Tremblay specializes in studying noble gases like helium, neon, and argon to explore processes shaping planets.
By dating the minerals in the meteorite, Tremblay’s team could determine when water was present on Mars’s surface or near it.
The results revealed that the water-rock interaction in Lafayette happened around 742 million years ago.
According to Tremblay, this doesn’t mean Mars had abundant liquid water on its surface then.
Instead, the researchers think the water likely came from melting ice beneath the Martian surface, called permafrost. They believe volcanic activity on Mars periodically melts this permafrost, causing water to flow and alter minerals in rocks like Lafayette.
An important part of the team’s study was confirming the accuracy of this dating. As the meteorite traveled from Mars to Earth, it was exposed to high heat during its ejection from Mars, its journey through space, and its fiery entry through Earth’s atmosphere.
Each of these events could have affected the age of the water-altered minerals in Lafayette.

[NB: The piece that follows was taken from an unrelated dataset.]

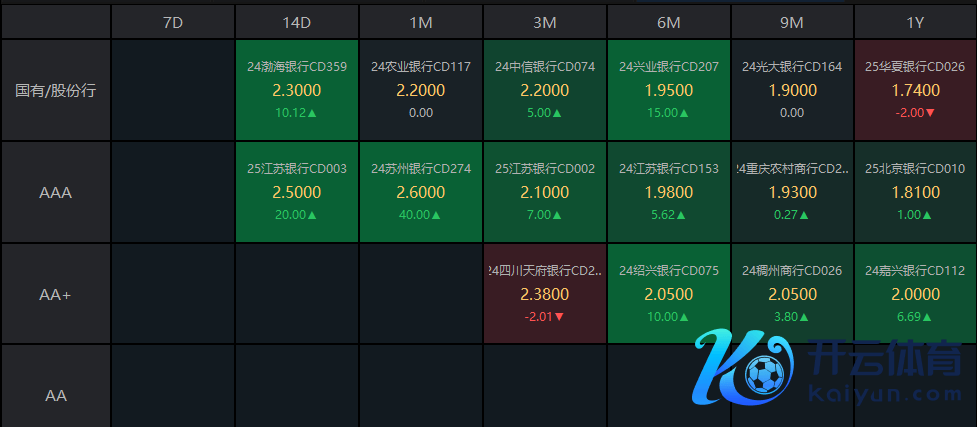Click the 24兴业银行CD207 bond name
The height and width of the screenshot is (427, 977).
pos(668,67)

However, the team was able to demonstrate that none of these events altered the original age of mineral formation due to water on Mars.
Ryan Ickert, a senior research scientist at Purdue, helped ensure the accuracy of the dating by analyzing stable and radioactive isotopes in Lafayette.
His analysis confirmed that the age of the water-rock interaction was correct, even though other data had previously produced conflicting results.
The Lafayette meteorite’s journey to Earth
While the exact timeline of Lafayette’s arrival on Earth is still uncertain, researchers know the meteorite was ejected from Mars about 11 million years ago.
As it drifted through space, it was bombarded by cosmic rays, which caused unique isotopic changes in the rock, confirming its Martian origin. Once the meteorite arrived on Earth, however, its story gets a bit mysterious.
It was found in a drawer at Purdue University in 1931, but how it got there remains unknown. Tremblay and her team have used traces of organic contaminants, including crop diseases found on the rock, to try to estimate when it might have fallen to Earth.
Meteorites: Time capsules from space
Meteorites like Lafayette act as “time capsules,” preserving information about their parent bodies and the conditions in space.
These rocks are often denser than Earth rocks and sometimes contain metal, making them magnetic.
They can also have a fusion crust formed during entry through Earth’s atmosphere. By studying meteorites, scientists can learn about the geology of other planets and bodies in the solar system.
The Lafayette study involved an international collaboration with scientists from institutions like the Scottish Universities Environmental Research Centre, the University of Glasgow, and the Natural History Museum in London. These researchers previously worked on studying Lafayette’s history and contributed to dating its mineral formations.
The technique used by Tremblay’s team to date Lafayette’s minerals can be applied to other meteorites to learn more about water in the solar system.
Purdue’s Earth, Atmospheric, and Planetary Sciences department, including undergraduate students, will continue researching meteorites to unlock more secrets about Mars and other planets.
This discovery opens new windows into understanding when and where liquid water existed on Mars, offering valuable clues about the planet’s ancient environment and potential for supporting life.